> [EXERCISE DATA]:

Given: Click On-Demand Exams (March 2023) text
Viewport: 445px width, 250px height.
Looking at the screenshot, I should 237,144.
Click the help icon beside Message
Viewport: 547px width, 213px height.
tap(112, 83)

> [THE TASK]:
Your response should consist of the records, printed exactly.

> [EXERCISE SOLUTION]:
Given: Click On-Demand Exams (March 2023) text
Viewport: 445px width, 250px height.
Looking at the screenshot, I should 237,144.
Click the help icon beside Message
Viewport: 547px width, 213px height.
tap(112, 83)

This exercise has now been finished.